Several studies have found that the carcinoma microenvironment can induce, recruit, and/or activate and expand Tregs.38 It is possible that the tumour cells or other cells inside the tumour secrete chemokines that attract Tregs to migrate into the tumour. Tregs have been shown to express a variety of chemokine receptors, including CCR4, CCR7, CCR8, CXCR4 and CXCR5, depending on their activation status and tissue location.38 A previous study on PCa demonstrated that some PCa cell lines, malignant ascites fluid and prostate tumour biopsies in culture contain or secrete CCL22 and chemoattract Tregs in an in vitro migration assay.6 Cryosurgery of tumour tissue leads to cellular coagulative necrosis and causes cellular breakdown and the release of intracellular contents and proinflammatory cytokines that initiate the innate immune response and attract granulocytes and/or macrophages.40 We therefore hypothesized that some cytokines released after cryosurgery attract Tregs into the tumour microenvironment and trigger the suppressive function simultaneously. The frequency of Tregs in the circulation would therefore be reduced, but increased suppressive function would be detected. To prove this hypothesis, further studies of the molecular mechanisms involved in the origin, function and interactions of Tregs after cryosurgery are urgently required. As animal studies have shown that cryosurgery combined with Treg depletion can enhance the antitumour immunological response to reduce cancer recurrence,3 our findings suggest that monitoring Treg frequency and function in addition to administering anti-Treg treatment, such as cyclophosphamide 41 or ipilimumab,42 might be crucial to allow the development of effective antitumour immunity after cryosurgery. Further studies are warranted.

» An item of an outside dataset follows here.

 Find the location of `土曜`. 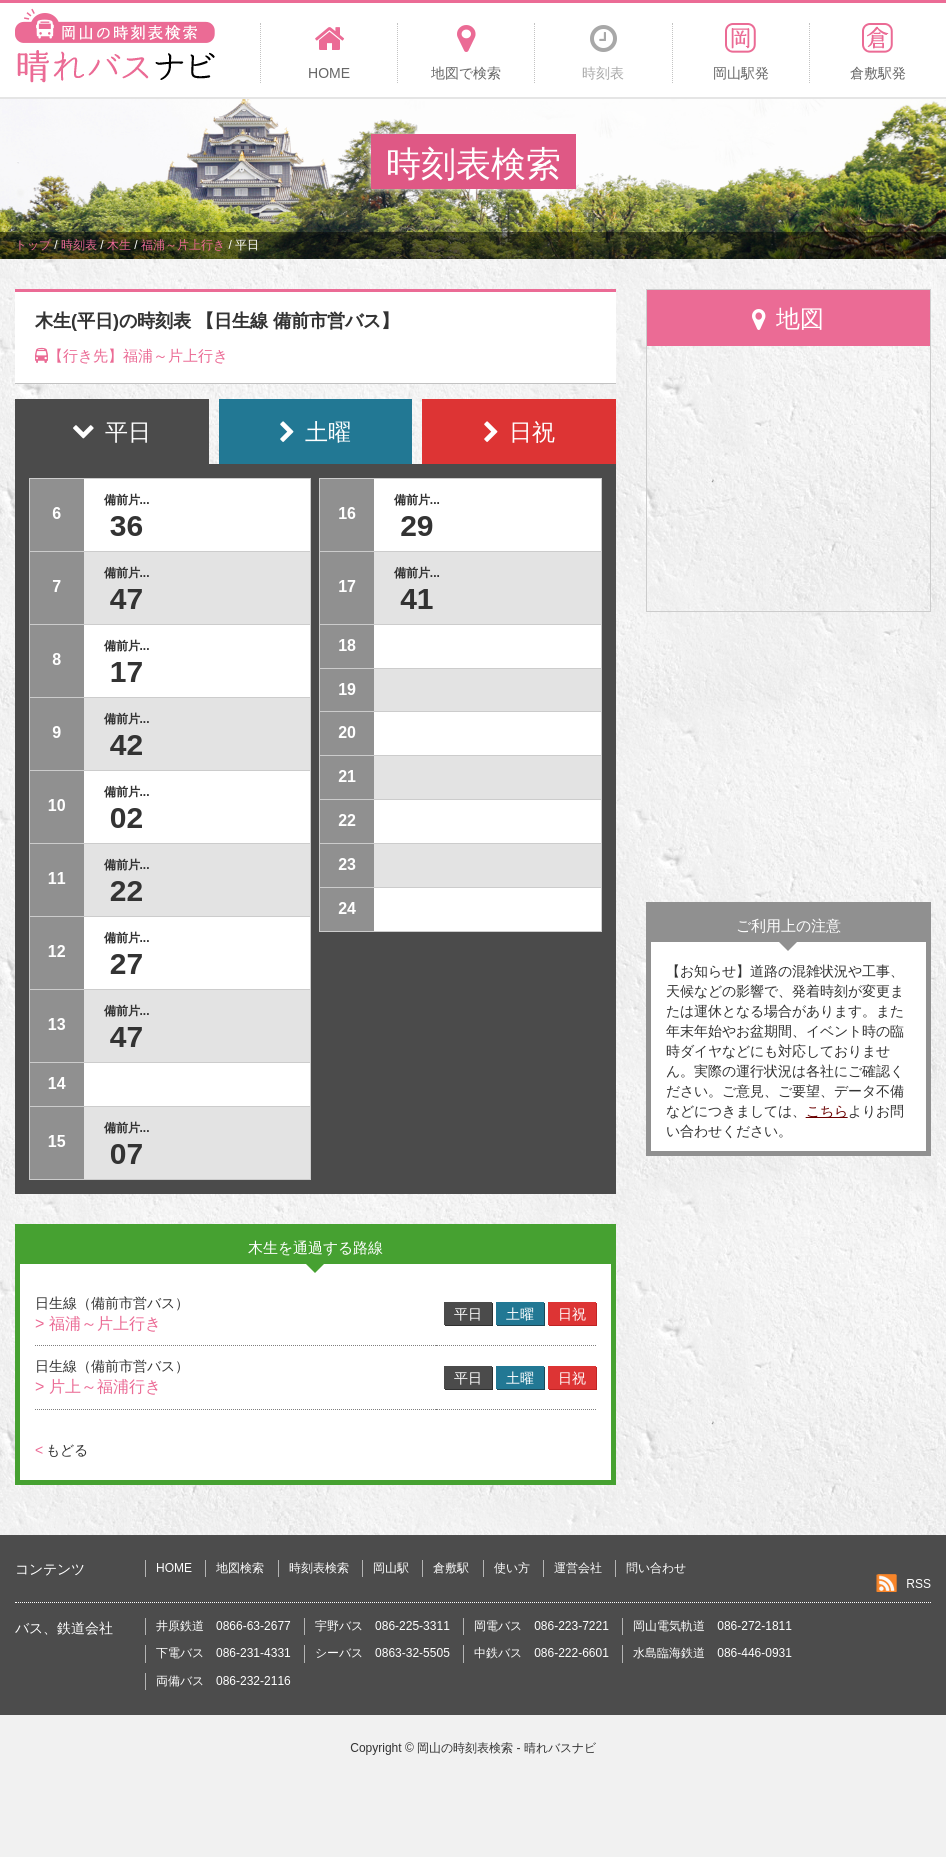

In this study, we attempted to measure the function of Tregs in the peripheral blood of patients by evaluating the ability of peripheral blood cells to facilitate CD4+CD25 T-cell proliferation. There was the potential concern of artefacts induced by peripheral blood handling, and the results do not represent the same sub-population present at the site of tumour ablation.

Author contributions

TGS and JPW performed the blood collection and flow cytometry analysis and drafted the manuscript. ZG designed the study and collected the clinical features. All authors read and approved the final manuscript.

Acknowledgments

This work was supported in part by the National Natural Science Foundation of China (No. 81001002 and No. 30973438) and Tianjin Health Bureau Foundation of China (No. 2010KZ7).

The authors declare that they have no competing financial interests.